_WORK TO DO_:
Please write out each of the entries below, keeping every line as it stands.

──────── INPUT DATA

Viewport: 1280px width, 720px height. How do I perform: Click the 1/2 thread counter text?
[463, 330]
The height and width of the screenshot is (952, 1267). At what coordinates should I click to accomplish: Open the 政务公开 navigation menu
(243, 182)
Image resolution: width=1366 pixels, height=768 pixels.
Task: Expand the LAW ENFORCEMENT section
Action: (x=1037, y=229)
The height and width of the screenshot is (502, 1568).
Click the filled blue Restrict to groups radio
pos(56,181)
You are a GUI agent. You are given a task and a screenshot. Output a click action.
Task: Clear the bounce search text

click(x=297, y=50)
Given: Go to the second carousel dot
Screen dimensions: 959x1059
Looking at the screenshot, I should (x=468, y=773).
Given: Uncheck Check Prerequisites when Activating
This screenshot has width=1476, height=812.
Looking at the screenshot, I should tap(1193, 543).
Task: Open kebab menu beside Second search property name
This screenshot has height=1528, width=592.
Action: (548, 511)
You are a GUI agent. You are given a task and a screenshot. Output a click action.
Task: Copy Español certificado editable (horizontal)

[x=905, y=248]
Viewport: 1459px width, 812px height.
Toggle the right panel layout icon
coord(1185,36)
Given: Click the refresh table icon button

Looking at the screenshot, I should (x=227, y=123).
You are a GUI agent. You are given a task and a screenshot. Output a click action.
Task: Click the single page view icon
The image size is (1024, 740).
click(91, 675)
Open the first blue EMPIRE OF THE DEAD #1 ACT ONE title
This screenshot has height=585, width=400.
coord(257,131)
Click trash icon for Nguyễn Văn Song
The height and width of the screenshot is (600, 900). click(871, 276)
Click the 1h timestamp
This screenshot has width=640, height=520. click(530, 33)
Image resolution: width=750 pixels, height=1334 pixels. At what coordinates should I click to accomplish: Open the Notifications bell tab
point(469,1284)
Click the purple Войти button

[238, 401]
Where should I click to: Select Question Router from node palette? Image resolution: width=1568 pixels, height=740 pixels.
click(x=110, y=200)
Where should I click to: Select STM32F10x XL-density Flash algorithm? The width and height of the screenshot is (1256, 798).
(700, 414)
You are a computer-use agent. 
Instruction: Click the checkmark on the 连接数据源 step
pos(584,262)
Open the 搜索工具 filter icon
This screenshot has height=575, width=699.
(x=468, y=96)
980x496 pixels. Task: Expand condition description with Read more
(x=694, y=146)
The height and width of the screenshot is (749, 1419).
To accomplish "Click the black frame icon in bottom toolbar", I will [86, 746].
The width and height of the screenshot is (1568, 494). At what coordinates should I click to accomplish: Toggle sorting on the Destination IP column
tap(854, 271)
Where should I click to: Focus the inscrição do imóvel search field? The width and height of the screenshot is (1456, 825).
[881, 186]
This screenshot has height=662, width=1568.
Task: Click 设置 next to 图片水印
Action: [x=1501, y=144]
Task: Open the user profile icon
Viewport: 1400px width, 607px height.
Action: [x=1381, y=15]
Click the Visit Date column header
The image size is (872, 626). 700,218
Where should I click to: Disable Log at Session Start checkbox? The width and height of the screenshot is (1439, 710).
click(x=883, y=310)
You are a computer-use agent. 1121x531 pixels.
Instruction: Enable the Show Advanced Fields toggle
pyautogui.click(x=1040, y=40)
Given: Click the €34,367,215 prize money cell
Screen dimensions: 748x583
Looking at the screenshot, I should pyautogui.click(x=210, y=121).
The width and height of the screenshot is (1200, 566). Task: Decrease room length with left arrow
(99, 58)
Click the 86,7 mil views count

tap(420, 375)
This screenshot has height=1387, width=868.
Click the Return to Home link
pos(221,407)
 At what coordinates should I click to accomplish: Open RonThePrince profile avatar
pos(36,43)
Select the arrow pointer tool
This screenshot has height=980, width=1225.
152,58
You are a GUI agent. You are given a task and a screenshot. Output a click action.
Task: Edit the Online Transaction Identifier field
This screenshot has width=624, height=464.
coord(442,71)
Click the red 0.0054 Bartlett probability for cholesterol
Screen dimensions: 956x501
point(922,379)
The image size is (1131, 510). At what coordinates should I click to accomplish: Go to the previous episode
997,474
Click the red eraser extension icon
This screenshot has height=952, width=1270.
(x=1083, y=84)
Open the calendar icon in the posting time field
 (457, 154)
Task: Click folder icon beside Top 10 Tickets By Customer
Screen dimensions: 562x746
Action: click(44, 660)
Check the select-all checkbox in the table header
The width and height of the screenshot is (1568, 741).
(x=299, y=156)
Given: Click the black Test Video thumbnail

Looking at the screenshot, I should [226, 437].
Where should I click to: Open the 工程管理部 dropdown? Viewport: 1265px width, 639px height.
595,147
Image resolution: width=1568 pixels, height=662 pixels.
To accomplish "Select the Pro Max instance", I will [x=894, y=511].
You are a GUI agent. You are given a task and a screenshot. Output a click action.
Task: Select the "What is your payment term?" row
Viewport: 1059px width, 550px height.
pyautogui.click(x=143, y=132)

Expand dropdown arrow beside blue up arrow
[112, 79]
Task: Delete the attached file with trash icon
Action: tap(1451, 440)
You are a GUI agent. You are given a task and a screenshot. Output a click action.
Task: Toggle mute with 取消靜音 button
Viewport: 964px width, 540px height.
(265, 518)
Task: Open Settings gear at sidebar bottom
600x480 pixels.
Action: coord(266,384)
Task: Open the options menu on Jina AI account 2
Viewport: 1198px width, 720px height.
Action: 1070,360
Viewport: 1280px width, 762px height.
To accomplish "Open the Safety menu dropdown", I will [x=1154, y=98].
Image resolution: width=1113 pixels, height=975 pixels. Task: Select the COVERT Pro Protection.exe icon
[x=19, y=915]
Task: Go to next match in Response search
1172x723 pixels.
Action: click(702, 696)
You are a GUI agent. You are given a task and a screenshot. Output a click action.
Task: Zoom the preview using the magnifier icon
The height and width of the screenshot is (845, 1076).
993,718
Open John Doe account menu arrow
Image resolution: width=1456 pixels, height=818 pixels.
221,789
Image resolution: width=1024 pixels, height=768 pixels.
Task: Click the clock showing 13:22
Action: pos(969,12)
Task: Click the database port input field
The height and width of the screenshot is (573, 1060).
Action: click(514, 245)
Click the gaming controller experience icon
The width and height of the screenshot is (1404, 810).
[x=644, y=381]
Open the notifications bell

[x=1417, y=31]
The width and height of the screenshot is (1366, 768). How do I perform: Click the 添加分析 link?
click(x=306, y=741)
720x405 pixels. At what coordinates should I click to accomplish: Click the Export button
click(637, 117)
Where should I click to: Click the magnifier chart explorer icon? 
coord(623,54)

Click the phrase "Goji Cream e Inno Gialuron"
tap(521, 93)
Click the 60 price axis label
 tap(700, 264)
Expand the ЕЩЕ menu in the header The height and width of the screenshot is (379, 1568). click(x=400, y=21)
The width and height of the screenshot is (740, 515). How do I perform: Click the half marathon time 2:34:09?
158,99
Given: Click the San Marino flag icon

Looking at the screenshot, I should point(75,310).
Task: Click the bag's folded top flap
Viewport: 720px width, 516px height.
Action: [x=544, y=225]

────────────────

_REPLY TO THE TASK_:
Viewport: 1280px width, 720px height. How do I perform: Click the 1/2 thread counter text?
[463, 330]
The height and width of the screenshot is (952, 1267). At what coordinates should I click to accomplish: Open the 政务公开 navigation menu
(243, 182)
Image resolution: width=1366 pixels, height=768 pixels.
Task: Expand the LAW ENFORCEMENT section
Action: (x=1037, y=229)
The height and width of the screenshot is (502, 1568).
Click the filled blue Restrict to groups radio
pos(56,181)
You are a GUI agent. You are given a task and a screenshot. Output a click action.
Task: Clear the bounce search text

click(x=297, y=50)
Given: Go to the second carousel dot
Screen dimensions: 959x1059
Looking at the screenshot, I should (x=468, y=773).
Given: Uncheck Check Prerequisites when Activating
This screenshot has width=1476, height=812.
Looking at the screenshot, I should tap(1193, 543).
Task: Open kebab menu beside Second search property name
This screenshot has height=1528, width=592.
Action: (548, 511)
You are a GUI agent. You are given a task and a screenshot. Output a click action.
Task: Copy Español certificado editable (horizontal)

[x=905, y=248]
Viewport: 1459px width, 812px height.
Toggle the right panel layout icon
coord(1185,36)
Given: Click the refresh table icon button

Looking at the screenshot, I should (x=227, y=123).
You are a GUI agent. You are given a task and a screenshot. Output a click action.
Task: Click the single page view icon
The image size is (1024, 740).
click(91, 675)
Open the first blue EMPIRE OF THE DEAD #1 ACT ONE title
This screenshot has height=585, width=400.
coord(257,131)
Click trash icon for Nguyễn Văn Song
The height and width of the screenshot is (600, 900). click(871, 276)
Click the 1h timestamp
This screenshot has width=640, height=520. click(530, 33)
Image resolution: width=750 pixels, height=1334 pixels. At what coordinates should I click to accomplish: Open the Notifications bell tab
point(469,1284)
Click the purple Войти button

[238, 401]
Where should I click to: Select Question Router from node palette? Image resolution: width=1568 pixels, height=740 pixels.
click(x=110, y=200)
Where should I click to: Select STM32F10x XL-density Flash algorithm? The width and height of the screenshot is (1256, 798).
(700, 414)
You are a computer-use agent. 
Instruction: Click the checkmark on the 连接数据源 step
pos(584,262)
Open the 搜索工具 filter icon
This screenshot has height=575, width=699.
(x=468, y=96)
980x496 pixels. Task: Expand condition description with Read more
(x=694, y=146)
The height and width of the screenshot is (749, 1419).
To accomplish "Click the black frame icon in bottom toolbar", I will [86, 746].
The width and height of the screenshot is (1568, 494). At what coordinates should I click to accomplish: Toggle sorting on the Destination IP column
tap(854, 271)
Where should I click to: Focus the inscrição do imóvel search field? The width and height of the screenshot is (1456, 825).
[881, 186]
This screenshot has height=662, width=1568.
Task: Click 设置 next to 图片水印
Action: [x=1501, y=144]
Task: Open the user profile icon
Viewport: 1400px width, 607px height.
Action: [x=1381, y=15]
Click the Visit Date column header
The image size is (872, 626). 700,218
Where should I click to: Disable Log at Session Start checkbox? The width and height of the screenshot is (1439, 710).
click(x=883, y=310)
You are a computer-use agent. 1121x531 pixels.
Instruction: Enable the Show Advanced Fields toggle
pyautogui.click(x=1040, y=40)
Given: Click the €34,367,215 prize money cell
Screen dimensions: 748x583
Looking at the screenshot, I should pyautogui.click(x=210, y=121).
The width and height of the screenshot is (1200, 566). Task: Decrease room length with left arrow
(99, 58)
Click the 86,7 mil views count

tap(420, 375)
This screenshot has height=1387, width=868.
Click the Return to Home link
pos(221,407)
 At what coordinates should I click to accomplish: Open RonThePrince profile avatar
pos(36,43)
Select the arrow pointer tool
This screenshot has height=980, width=1225.
152,58
You are a GUI agent. You are given a task and a screenshot. Output a click action.
Task: Edit the Online Transaction Identifier field
This screenshot has width=624, height=464.
coord(442,71)
Click the red 0.0054 Bartlett probability for cholesterol
Screen dimensions: 956x501
point(922,379)
The image size is (1131, 510). At what coordinates should I click to accomplish: Go to the previous episode
997,474
Click the red eraser extension icon
This screenshot has height=952, width=1270.
(x=1083, y=84)
Open the calendar icon in the posting time field
 (457, 154)
Task: Click folder icon beside Top 10 Tickets By Customer
Screen dimensions: 562x746
Action: click(44, 660)
Check the select-all checkbox in the table header
The width and height of the screenshot is (1568, 741).
(x=299, y=156)
Given: Click the black Test Video thumbnail

Looking at the screenshot, I should [226, 437].
Where should I click to: Open the 工程管理部 dropdown? Viewport: 1265px width, 639px height.
595,147
Image resolution: width=1568 pixels, height=662 pixels.
To accomplish "Select the Pro Max instance", I will [x=894, y=511].
You are a GUI agent. You are given a task and a screenshot. Output a click action.
Task: Select the "What is your payment term?" row
Viewport: 1059px width, 550px height.
pyautogui.click(x=143, y=132)

Expand dropdown arrow beside blue up arrow
[112, 79]
Task: Delete the attached file with trash icon
Action: tap(1451, 440)
You are a GUI agent. You are given a task and a screenshot. Output a click action.
Task: Toggle mute with 取消靜音 button
Viewport: 964px width, 540px height.
(265, 518)
Task: Open Settings gear at sidebar bottom
600x480 pixels.
Action: coord(266,384)
Task: Open the options menu on Jina AI account 2
Viewport: 1198px width, 720px height.
Action: 1070,360
Viewport: 1280px width, 762px height.
To accomplish "Open the Safety menu dropdown", I will [x=1154, y=98].
Image resolution: width=1113 pixels, height=975 pixels. Task: Select the COVERT Pro Protection.exe icon
[x=19, y=915]
Task: Go to next match in Response search
1172x723 pixels.
Action: click(702, 696)
You are a GUI agent. You are given a task and a screenshot. Output a click action.
Task: Zoom the preview using the magnifier icon
The height and width of the screenshot is (845, 1076).
993,718
Open John Doe account menu arrow
Image resolution: width=1456 pixels, height=818 pixels.
221,789
Image resolution: width=1024 pixels, height=768 pixels.
Task: Click the clock showing 13:22
Action: pos(969,12)
Task: Click the database port input field
The height and width of the screenshot is (573, 1060).
Action: click(514, 245)
Click the gaming controller experience icon
The width and height of the screenshot is (1404, 810).
[x=644, y=381]
Open the notifications bell

[x=1417, y=31]
The width and height of the screenshot is (1366, 768). How do I perform: Click the 添加分析 link?
click(x=306, y=741)
720x405 pixels. At what coordinates should I click to accomplish: Click the Export button
click(637, 117)
Where should I click to: Click the magnifier chart explorer icon? 
coord(623,54)

Click the phrase "Goji Cream e Inno Gialuron"
tap(521, 93)
Click the 60 price axis label
 tap(700, 264)
Expand the ЕЩЕ menu in the header The height and width of the screenshot is (379, 1568). click(x=400, y=21)
The width and height of the screenshot is (740, 515). How do I perform: Click the half marathon time 2:34:09?
158,99
Given: Click the San Marino flag icon

Looking at the screenshot, I should point(75,310).
Task: Click the bag's folded top flap
Viewport: 720px width, 516px height.
Action: [x=544, y=225]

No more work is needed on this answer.